BALI - Menteri Koperasi dan UKM Teten Masduki memberikan penjelasan terkait kendala pelaku UMKM untuk bisa go digital. Menurutnya UMKM mempunyai kelemahan di product development atau perkembangan produk.
"Kebanyakan UMKM kelemahannya di product development karena mereka tidak punya budget (pembiayaan) untuk Riset and Development (R&D) atau penelitian dan pengembangannya," ujar dia dalam kunjungan ke Business Matching Pengadaan Produk Dalam Negeri dan UMKM 2022 di Nusa Dua, Bali, Kamis (24/3/2022).
Dia menyebut, Kemenkop UKM saat ini sudah kembangkan model bisnis dengan sektor swatsa atau pelaku usaha besar dan kampus.
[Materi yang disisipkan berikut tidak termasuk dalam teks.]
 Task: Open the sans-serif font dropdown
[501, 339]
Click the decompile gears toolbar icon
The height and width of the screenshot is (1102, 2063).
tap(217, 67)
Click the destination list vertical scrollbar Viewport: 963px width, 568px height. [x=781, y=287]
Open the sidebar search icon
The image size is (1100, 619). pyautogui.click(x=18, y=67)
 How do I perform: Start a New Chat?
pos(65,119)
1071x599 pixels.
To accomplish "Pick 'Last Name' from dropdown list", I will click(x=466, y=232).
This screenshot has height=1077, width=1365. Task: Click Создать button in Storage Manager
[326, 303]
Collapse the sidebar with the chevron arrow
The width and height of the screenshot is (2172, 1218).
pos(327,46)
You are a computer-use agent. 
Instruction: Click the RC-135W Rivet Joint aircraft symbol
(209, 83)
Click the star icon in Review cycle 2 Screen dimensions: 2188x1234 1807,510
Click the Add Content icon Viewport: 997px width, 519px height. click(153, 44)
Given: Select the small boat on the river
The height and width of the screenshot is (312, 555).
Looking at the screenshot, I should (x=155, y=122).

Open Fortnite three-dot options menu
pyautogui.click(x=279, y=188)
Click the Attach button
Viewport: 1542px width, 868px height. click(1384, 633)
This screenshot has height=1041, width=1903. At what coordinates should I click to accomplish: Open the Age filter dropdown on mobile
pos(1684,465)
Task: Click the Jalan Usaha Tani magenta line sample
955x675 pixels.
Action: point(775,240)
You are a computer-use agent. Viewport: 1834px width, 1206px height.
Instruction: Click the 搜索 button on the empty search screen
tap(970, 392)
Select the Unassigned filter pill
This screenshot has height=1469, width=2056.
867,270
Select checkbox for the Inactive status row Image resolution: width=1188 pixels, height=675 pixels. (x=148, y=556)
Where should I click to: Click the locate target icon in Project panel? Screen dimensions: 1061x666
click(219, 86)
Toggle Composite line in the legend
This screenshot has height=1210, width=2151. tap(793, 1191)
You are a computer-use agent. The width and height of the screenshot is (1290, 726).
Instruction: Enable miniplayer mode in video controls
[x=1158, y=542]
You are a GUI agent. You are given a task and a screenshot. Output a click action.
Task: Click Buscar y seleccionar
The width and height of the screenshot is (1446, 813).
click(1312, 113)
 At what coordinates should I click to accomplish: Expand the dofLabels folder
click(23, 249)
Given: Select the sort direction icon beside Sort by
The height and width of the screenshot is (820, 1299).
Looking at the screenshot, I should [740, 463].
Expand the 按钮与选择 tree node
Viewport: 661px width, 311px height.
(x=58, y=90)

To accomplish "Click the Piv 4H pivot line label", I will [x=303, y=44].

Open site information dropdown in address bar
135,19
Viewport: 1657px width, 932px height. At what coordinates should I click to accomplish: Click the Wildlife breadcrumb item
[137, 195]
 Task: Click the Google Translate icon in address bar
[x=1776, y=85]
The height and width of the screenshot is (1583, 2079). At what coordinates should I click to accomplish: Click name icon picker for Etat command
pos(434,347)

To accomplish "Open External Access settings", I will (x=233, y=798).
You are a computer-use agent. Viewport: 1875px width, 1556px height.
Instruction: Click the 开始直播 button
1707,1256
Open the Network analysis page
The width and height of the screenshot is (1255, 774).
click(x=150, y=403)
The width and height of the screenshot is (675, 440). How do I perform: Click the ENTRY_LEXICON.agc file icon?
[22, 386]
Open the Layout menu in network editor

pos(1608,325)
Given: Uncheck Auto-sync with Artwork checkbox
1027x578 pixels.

Misalnya Riset and Development (R&D) penelitian dan pengembangannya di Universitas dan sektor Swasta lalu komersialnya di UMKM.
BACA JUGA:Pengadaan Barang dan Jasa 40%, Menkop Teten: Lihat Keunggulan Produk UMKM
"Jadi ada pembagian kerja, seperti desain dan marketing di pelaku usaha besar dan Universitas, kemudian produksinya di UMKM. Ini konsep kemitran atau rantai pasok ini bisa memperkuat stuktur produksi kita," ungkapnya.
Dia juga menambahkan pelaku usaha yang sudah besar bisa bermitra dengan UMKM. Dan tidak lagi yang kecil atau UMKM ini bertarung dengan pelaku usaha yang besar.
"Jadi kami (Kemenkop UKM) sudah menetapkan kemitran. Di mana yang usaha besar dan kecil itu bergabung melalui rantai pasok. Dan tidak lagi istilah bapak asuh karena kurang efektif," tuturnya.